I have some long-running startup tasks (like loading Parse objects from local data storage) in my app. Those tasks should be finished before the interface starts to appear. The app was originally created using storyboards, so the interface starts to appear automatically after application:didFinishLaunchesWithOptions:
method finishes. I can't block main thread because Parse SDK fires all it's callbacks on main thread (so blocking results in deadlock). I also need to delay return from application:didFinishLaunchesWithOptions: to finish setup. So what I did is:
- (BOOL)application:(UIApplication *)application didFinishLaunchingWithOptions:(NSDictionary *)launchOptions {
// Dispatch long-running tasks
dispatch_group_t startup_group = dispatch_group_create();
dispatch_group_async(startup_group, dispatch_get_global_queue(DISPATCH_QUEUE_PRIORITY_DEFAULT, 0), ^{
// Perform some long-running setup here
});
// Run main run loop until startup tasks finished (is it OK to do so?)
while (dispatch_group_wait(startup_group, DISPATCH_TIME_NOW))

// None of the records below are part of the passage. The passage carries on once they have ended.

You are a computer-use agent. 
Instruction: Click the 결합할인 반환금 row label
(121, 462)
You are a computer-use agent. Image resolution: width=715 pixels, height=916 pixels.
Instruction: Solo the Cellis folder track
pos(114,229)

[[NSRunLoop currentRunLoop] runUntilDate:[NSDate dateWithTimeIntervalSinceNow:0.1]];
return YES;
}
Is it the proper usage of NSRunLoop? Are there any potential caveats? Can you propose more elegant (preferably GCD) solution?
UPDATE:
- Loading Parse object from local data storage (i.e. loading tiny file from SSD) is not so long operation as loading something from the web. The delay is barely noticeable, but long enough to trigger
warnBlockingOperationOnMainThread
, so UX is not an issue. - The real issue is (infrequent) crashes caused by spinning another main runloop above regular main runloop, which sometimes leads to reentering
UIApplication
delegate methods, which apparently is not thread-safe. - Of cause introduction of splash screen is an obvious solution, but I was looking for a something more simple and elegant. I have a feeling it exist.